(Beginning of PAGE EXTRACT)

In 2017, an estimated 12,820 new cases of cervical cancer were diagnosed in the United States, according to the American Cancer Society.
And, in the same year, 4,210 women died from the same disease.
Last week, the Madison County Community Health Center focused on the disease during one of its Lunch and Learn programs.
The guest speaker was Erica Frazier, a 32-year-old who is outliving cancer for the third time.
The session, one of seven planned, focused on cancer screenings as part of a program with the American Cancer Society.
The society estimates that 13,240 new cases of invasive cervical cancer will be diagnosed this year.
"Cervical cancer is an entirely preventable cancer," according to Dr. Jeanne Schilder, the Mary Fendrich Hulman professor of gynecologic oncology and professor of obstetrics and gynecology at the Indiana University School of Medicine.
But it's the cancer that comes with a stigma attached.
"There's a stigma attached to the HPV vaccine," Schilder said. The vaccine, she said, is something that would lead to promiscuity.
Why are HPV vaccinations not supported?
That stigma stems from the fact that most cervical cancers are caused by the human papillomavirus (HPV), which is spread between sexual partners.
Parents and grandparents believe that vaccinating kids for HPV will make them more promiscuous, according to Annette Moore.
Moore, an oncologist with Community Health Network, said HPV is the biggest risk factor for cervical cancer.
State Rep. Sharon Negele, R-District 13, who represents eight counties in the northern part of the state, said the lack of education surrounding HPV was enough to get her own daughter vaccinated.
"The more I started researching the subject, the more I became aware that we weren't doing a very good job in Indiana at eradicating cervical cancer," Negele said.
Negele said many people believe that HPV was contracted through "inappropriate behavior" and that "the age to vaccinate was somehow going to lead to increased sexual activity."
"We're just not doing a good enough job," she said.
Negele believed so strongly that something needed to be done, last year she authored House Bill 1278, which focused on cervical cancer prevention and education.
The bill passed unanimously, and was signed by Gov. Eric Holcomb in April.
"There's a huge momentum going," Negele said.
The Indiana State Department of Health is currently developing a strategic plan to identify and significantly reduce morbidity and mortality from the disease.
Programs, like the one at the Madison County Community Health Center, will also help provide education and proper screenings.
Let's keep it going. More and more awareness of the cancer is only the first step to stop this preventable cancer.

(End of PAGE EXTRACT)
(Beginning of RECORD SET)

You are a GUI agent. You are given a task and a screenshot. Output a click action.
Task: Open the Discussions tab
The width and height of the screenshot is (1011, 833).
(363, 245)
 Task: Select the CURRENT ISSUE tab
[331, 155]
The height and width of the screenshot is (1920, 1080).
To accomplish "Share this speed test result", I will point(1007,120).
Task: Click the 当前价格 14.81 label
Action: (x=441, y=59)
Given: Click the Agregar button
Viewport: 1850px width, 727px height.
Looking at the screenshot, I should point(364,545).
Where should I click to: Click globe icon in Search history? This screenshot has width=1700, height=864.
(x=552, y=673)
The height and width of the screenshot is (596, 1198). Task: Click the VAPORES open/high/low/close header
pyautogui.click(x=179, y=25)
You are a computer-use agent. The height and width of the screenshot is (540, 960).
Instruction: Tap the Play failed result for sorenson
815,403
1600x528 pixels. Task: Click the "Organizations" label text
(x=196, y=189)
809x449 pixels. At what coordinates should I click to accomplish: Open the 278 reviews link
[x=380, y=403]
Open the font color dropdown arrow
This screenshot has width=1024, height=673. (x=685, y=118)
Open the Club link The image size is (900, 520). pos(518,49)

(End of RECORD SET)

WHAT TO WORK ON:
1. Which people does the cervical cancer article name?
2. Answer these from the cervical cancer article:
(a) How many women died from cervical cancer in the United States in 2017?
(b) How old is Erica Frazier?
(c) Who signed House Bill 1278?
3. Reproduce the part of the cervical cancer article that begins at the words "The bill passed" and stops after "this preventable cancer.".

YOUR RESPONSES:
1.
Erica Frazier
Dr. Jeanne Schilder
Annette Moore
Sharon Negele
Eric Holcomb

2.
(a) 4,210
(b) 32
(c) Gov. Eric Holcomb

3.
The bill passed unanimously, and was signed by Gov. Eric Holcomb in April.
"There's a huge momentum going," Negele said.
The Indiana State Department of Health is currently developing a strategic plan to identify and significantly reduce morbidity and mortality from the disease.
Programs, like the one at the Madison County Community Health Center, will also help provide education and proper screenings.
Let's keep it going. More and more awareness of the cancer is only the first step to stop this preventable cancer.